NanoMMTEB-v2
Overview
NanoMMTEB-v2 is a compact retrieval group drawn from multilingual MTEB/MMTEB retrieval tasks. It is intentionally heterogeneous: legal statute retrieval, counterargument retrieval, multilingual reading comprehension, Chinese COVID policy search, FAQ-style retrieval, legal bill retrieval, long-context passkey retrieval, MIRACL, MLQA, scientific related-paper retrieval, spatial and temporal reasoning, StackOverflow QA, StatCan dialogue-to-table retrieval, TREC-COVID, Danish Twitter advice retrieval, multilingual Wikipedia QA, and WinoGrande-style referent retrieval all appear in one group.
The group is useful as a mixed-domain multilingual stress test. It does not isolate one source benchmark, one language, or one relevance relation. BM25 identifies tasks where answer text, legal terms, or web vocabulary repeat; dense retrieval identifies semantic, multilingual, and reasoning-style gains; reranking_hybrid highlights tasks where exact anchors and semantic candidates recover different positives.
What This Group Measures
MMTEB: Massive Multilingual Text Embedding Benchmark expands the MTEB framework to a wide multilingual task inventory. MTEB: Massive Text Embedding Benchmark provides the retrieval interface used by many source tasks. NanoMMTEB-v2 is a Nano-style retrieval subset that samples a diverse set of those tasks.
The group measures robustness under task heterogeneity. Some tasks are normal passage retrieval; others convert legal, reasoning, dialogue, FAQ, or long-context problems into retrieval. The common format is query, corpus, qrels, and candidate rankings, but the relevance relation changes sharply by task.
Task Families
- Legal and government retrieval:
ailastatutes,legal_bench_corporate_lobbying, andstatcan_dialogue_dataset. - Multilingual QA and evidence retrieval:
belebele,miracl,mlqa,wikipedia_multilingual,hagrid, andcovid. - Scientific and biomedical retrieval:
scidocsandtreccovid. - Argument, social, and code support retrieval:
argu_ana,twitter_hjerne, andstack_overflow_qa. - Reasoning retrieval:
spart_qa,temp_reason_l1, andwino_grande. - Long-context key lookup:
lembpasskey.
Dataset Shape
NanoMMTEB-v2 contains 18 task pages, 3,248 queries, 116,569 split-local documents, and 9,408 positive qrel rows. The group mixes single-positive tasks with strongly multi-positive ones. TREC-COVID has many positives per query, while MIRACL, SCIDOCS, StatCan, Twitter Hjerne, and AILAStatutes also require multi-positive interpretation.

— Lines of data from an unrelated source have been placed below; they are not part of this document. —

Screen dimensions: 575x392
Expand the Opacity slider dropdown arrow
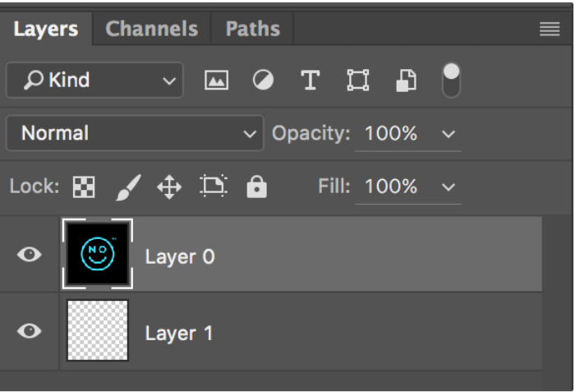[449, 134]
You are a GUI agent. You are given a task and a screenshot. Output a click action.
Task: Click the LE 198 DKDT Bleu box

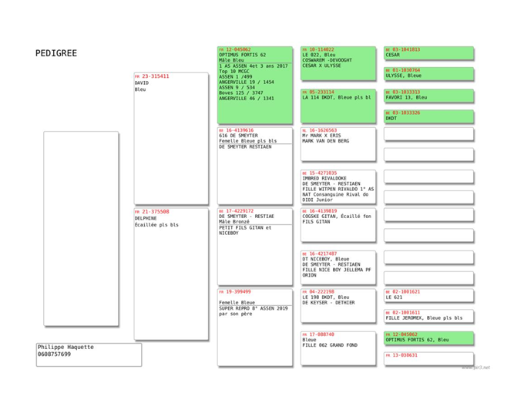[x=338, y=306]
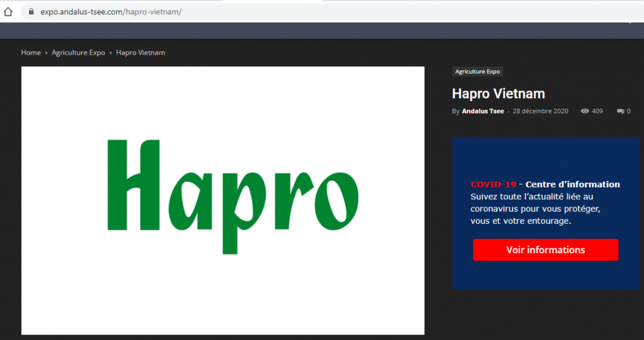Click the 28 décembre 2020 publish date
The width and height of the screenshot is (644, 340).
[540, 111]
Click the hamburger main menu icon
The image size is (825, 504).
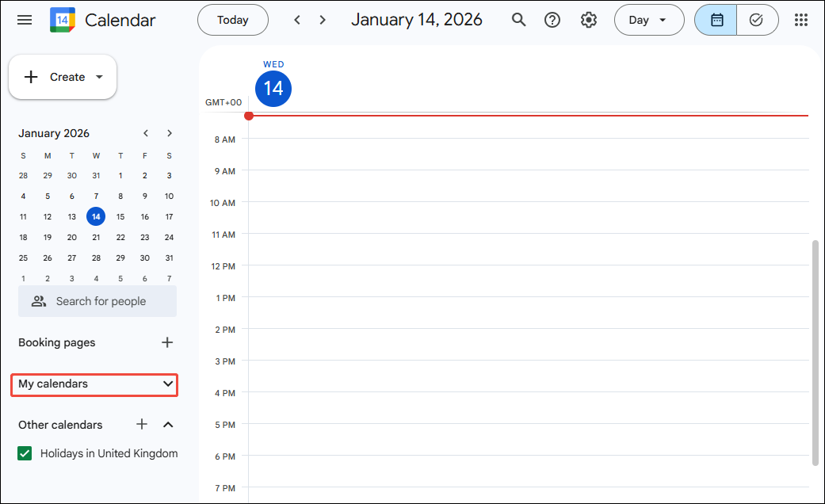tap(24, 20)
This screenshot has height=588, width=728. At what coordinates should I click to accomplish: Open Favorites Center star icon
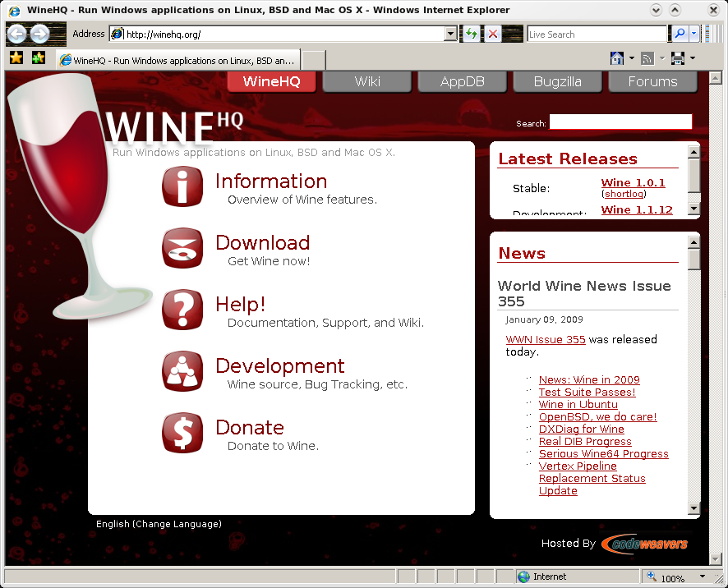point(16,58)
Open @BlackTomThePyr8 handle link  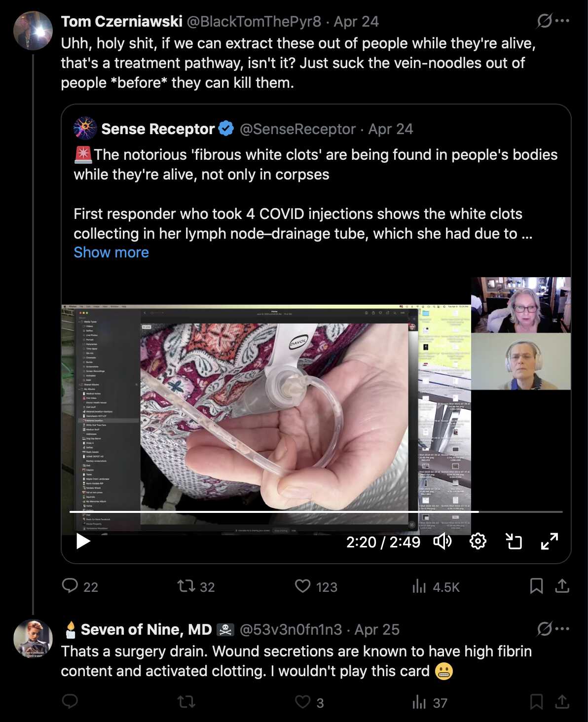[254, 22]
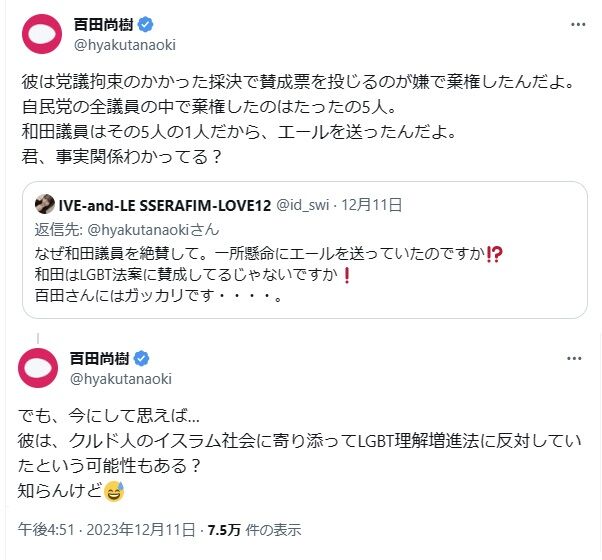Open the quoted tweet card body text
Viewport: 602px width, 560px height.
[x=269, y=274]
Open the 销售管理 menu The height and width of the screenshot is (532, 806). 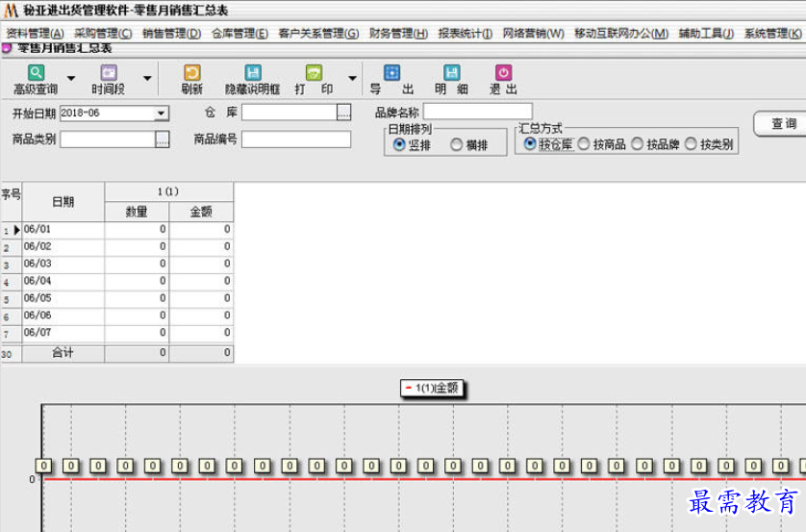point(171,34)
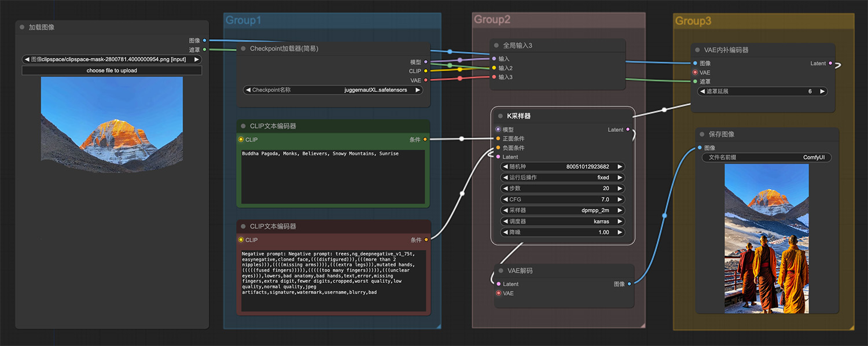Click the positive prompt text box
The height and width of the screenshot is (346, 868).
click(333, 175)
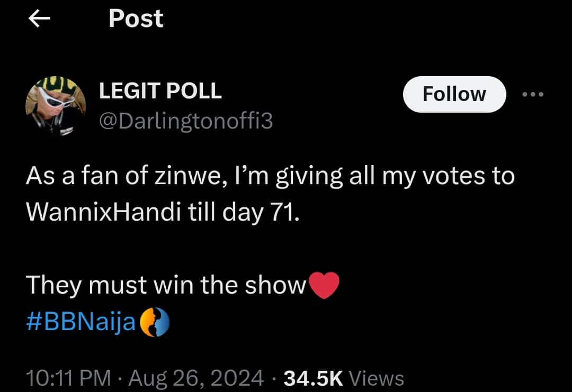Tap the "Views" label
572x392 pixels.
(378, 378)
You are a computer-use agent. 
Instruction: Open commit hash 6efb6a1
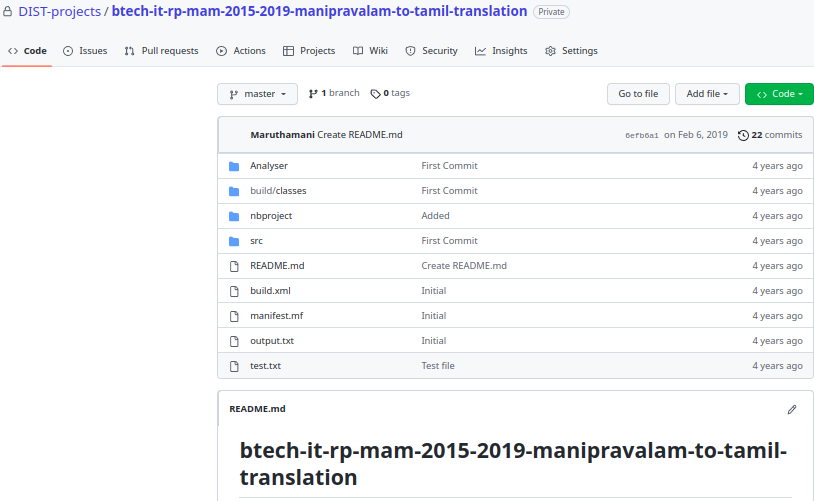(642, 135)
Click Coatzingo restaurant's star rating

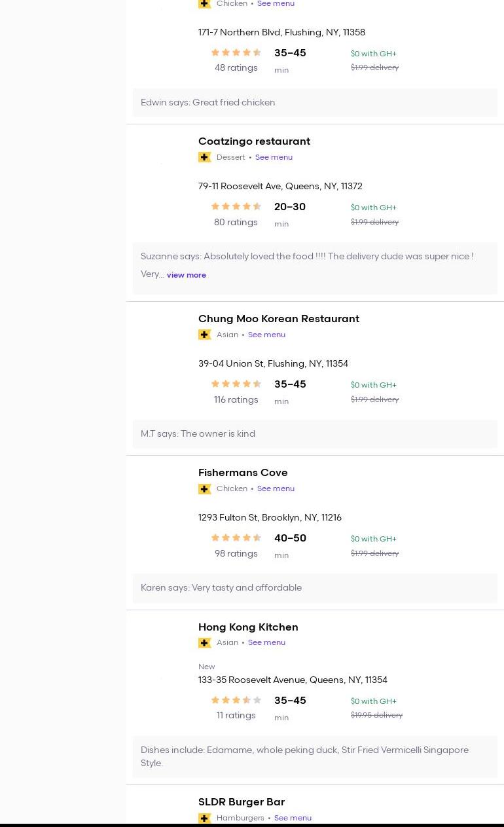tap(236, 207)
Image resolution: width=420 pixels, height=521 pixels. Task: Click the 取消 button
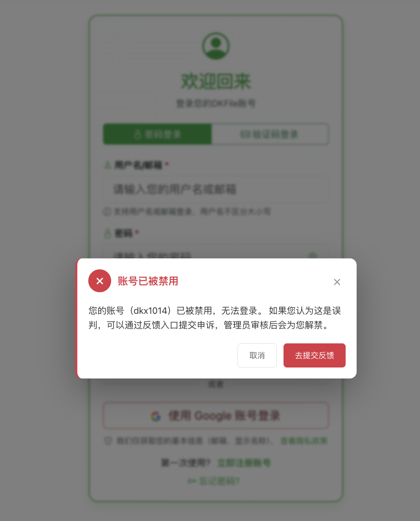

Text shape varies from one-word or short answer candidates to long legal queries and long passkey documents. statcan_dialogue_dataset uses dialogue logs and table metadata; lembpasskey uses long synthetic documents; legal statute retrieval uses long fact scenarios; reasoning tasks can have very short answer documents. This diversity is the point of the group.
Retrieval Behavior
BM25 Profile
BM25 is strongest on tasks with direct answer or term repetition: lembpasskey, hagrid, wikipedia_multilingual, corporate lobbying, StackOverflow QA, Chinese COVID retrieval, and MIRACL. These tasks often expose names, answer terms, exact legal or policy words, or distinctive support text.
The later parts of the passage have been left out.